In February 1988, the Judicial Inquiry Office of the University of Pennsylvania charged the Zeta Beta Tau fraternity with violating seven Pennsylvania statutes and University of Pennsylvania guidelines including sexual and racial harassment during a fraternity rush event on October 1, 1987. The fraternity was accused of hiring two African American women to perform before an audience of 100 to 200 men during the rush event. While the two women were undressing, the crowd yelled "Where did you get them niggers?" and other racist remarks.

In February 2018, the Cornell University chapter of Zeta Beta Tau was placed on probation for two years following an investigation into multiple reports of "pig roasts" in which men competed to try to sleep with and humiliate women they considered to be overweight.

In August 2018, the national fraternity and the chapter at the University of California, Los Angeles, were sued for negligence, assault, battery, and intentional infliction of emotional distress.
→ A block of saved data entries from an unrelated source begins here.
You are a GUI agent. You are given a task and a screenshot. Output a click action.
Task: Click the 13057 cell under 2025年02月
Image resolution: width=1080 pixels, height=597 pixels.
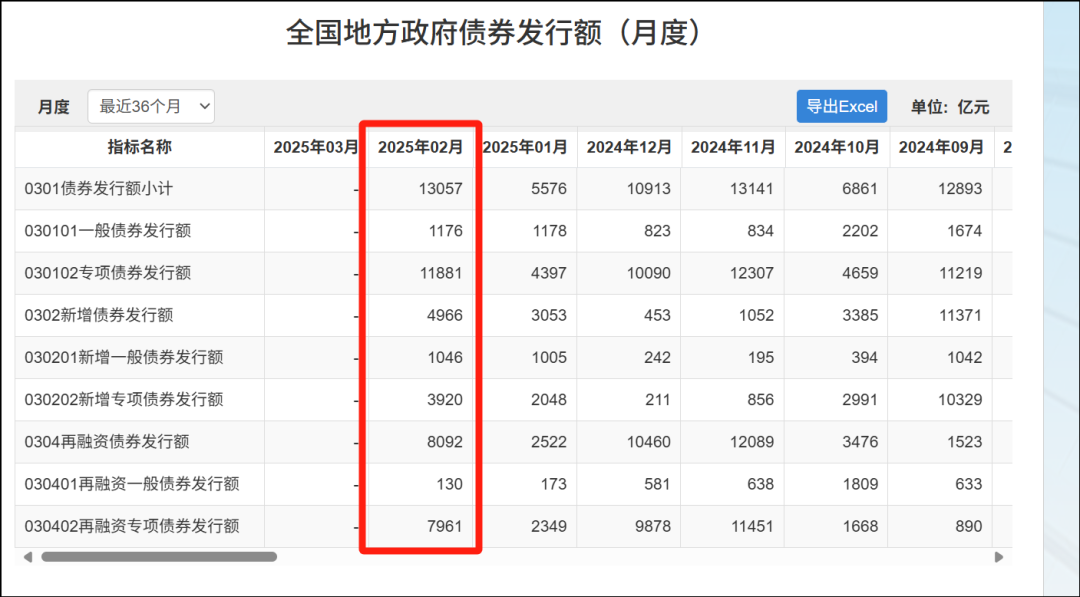coord(440,188)
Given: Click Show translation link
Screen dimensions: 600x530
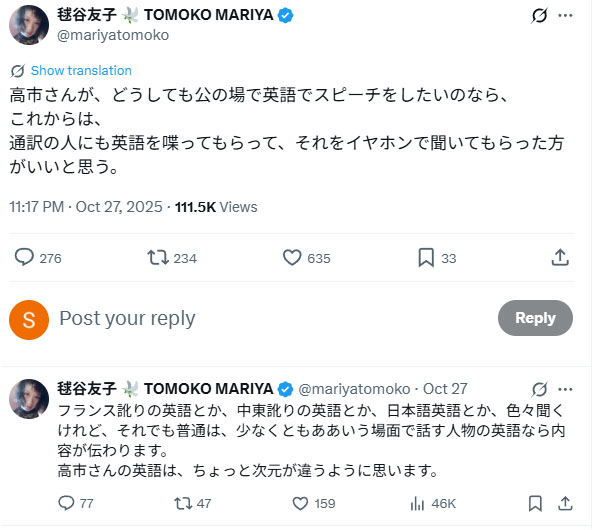Looking at the screenshot, I should pyautogui.click(x=80, y=71).
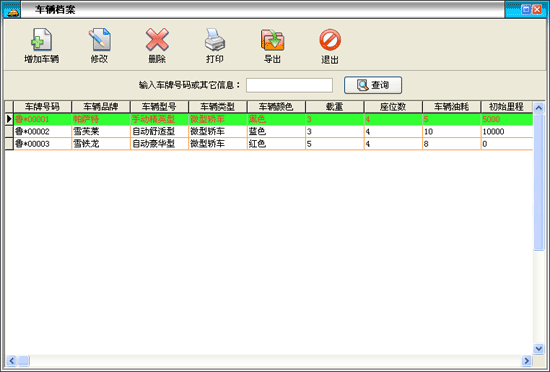Focus the license plate search input field

[289, 85]
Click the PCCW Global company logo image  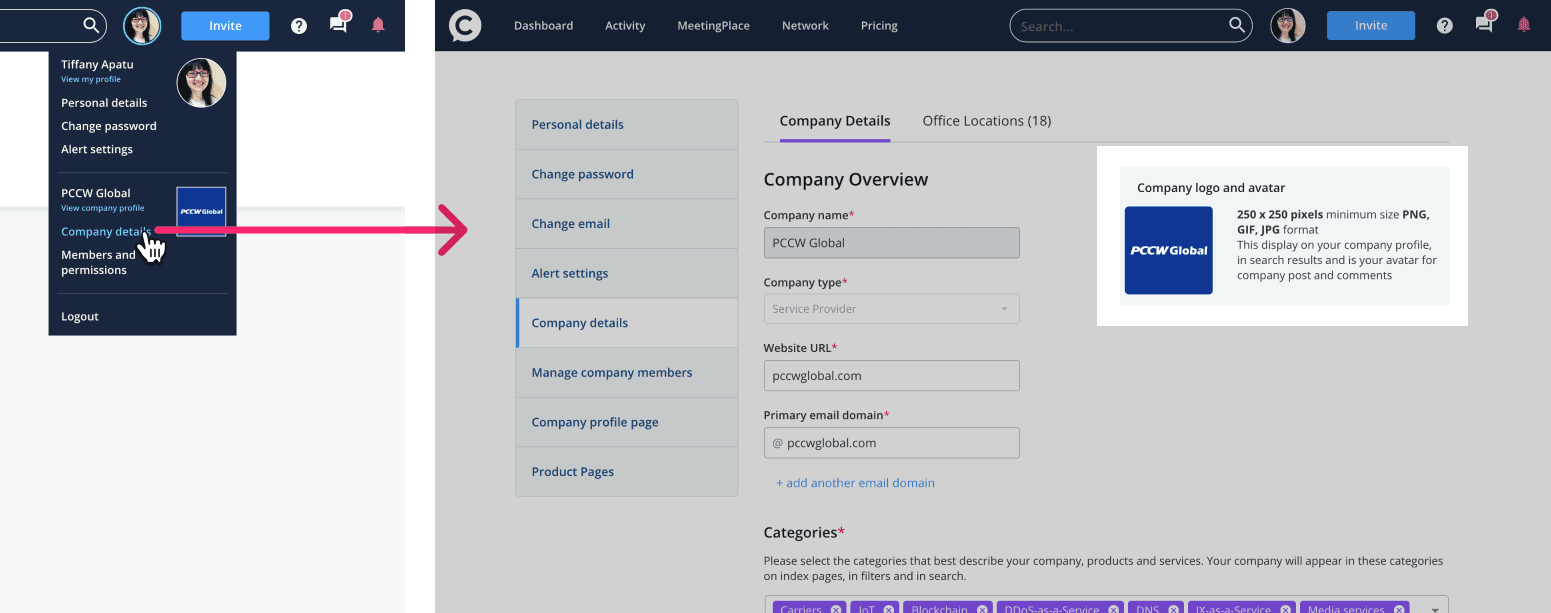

The lawsuit also encompassed the Sigma Alpha Epsilon fraternity as well as UCLA.

In September 2018, Syracuse University's student newspaper published a video showing Zeta Beta Tau members forcibly spitting into pledges' mouths and covering their faces with a wet mop.

In September 2023, the chapter at Purdue University filed a lawsuit against Purdue University after the university placed them under a cease and desist order for allegedly violating university policies. The chapter argued the university did not have adequate proof of any wrongdoings and violated its due process rights.
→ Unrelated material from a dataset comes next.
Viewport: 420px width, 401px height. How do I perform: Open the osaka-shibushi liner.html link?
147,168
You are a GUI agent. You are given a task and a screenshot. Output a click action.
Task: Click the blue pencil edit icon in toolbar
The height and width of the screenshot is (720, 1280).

In 2025, the New York University chapter of Zeta Beta Tau was placed on interim suspension pending an investigation by the Office of Student Conduct. According to the university, the chapter was suspended while allegations of misconduct were being investigated.

=== Warrior Beach Retreat controversy ===
While in Panama City Beach, Florida, on April 17, 2015, for a spring formal, members of the fraternity's University of Florida chapter were accused of abusing disabled military veterans during a Warrior Beach Retreat. According to the retreat's founder, Linda Cope, the students were antagonizing veterans. She stated that some of the men made inappropriate comments to the spouses of veterans. One veteran said that he and his service dog were spat on and that beer was poured on them from the 20th floor. However, the manager of the resort later stated under oath that some veterans complained after a bottle was popped open on a balcony and some champagne spilled onto people below, and that the fraternity brothers involved apologized profusely. One student told investigators that "the cork popped and some champagne may have fallen over."
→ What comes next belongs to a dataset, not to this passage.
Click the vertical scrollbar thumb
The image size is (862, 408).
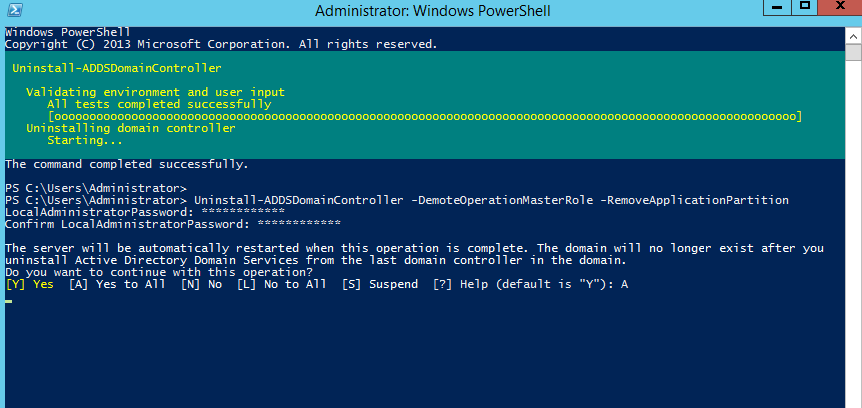853,53
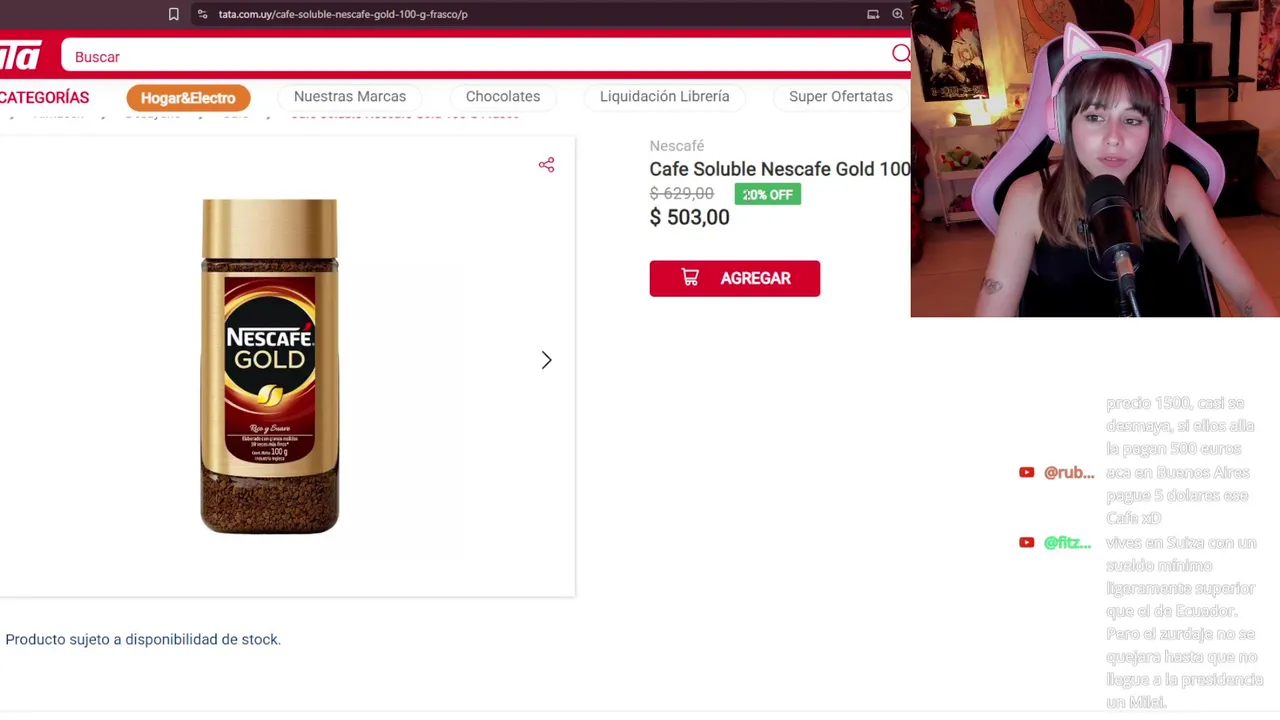
Task: Click the zoom magnifier icon in address bar
Action: pyautogui.click(x=898, y=14)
The University of Florida placed the ZBT chapter on interim suspension and charged the organization with a series of offenses as part of its formal investigation into the allegations of the event in Panama City Beach. Laurence Bolotin, the executive director of Zeta Beta Tau International, issued a statement on the organization's web site that noted, in part, "On behalf of our entire organization, I want to apologize to veterans, both those who were in Panama City Beach and those who have felt the pain from afar, as well as to their families..." The president of the University of Florida, W. Kent Fuchs, called the actions of the fraternity members unacceptable and committed to a full investigation. Cope stated that she also received an apology letter from the president of ZBT's chapter at the University of Florida.

No criminal charges were filed and a University of Florida investigation resulted in the fraternity being charged with causing potential harm to others, obscenity, and public intoxication. One of the students present said they were not even aware that there was a Wounded Warrior's beach retreat. The university said that the immediate suspension of the chapter was primarily for safety reasons because of the high number of death threats made to the chapter and its members after news of the incident surfaced. Zeta Beta Tau at the University of Florida has since been re-formed.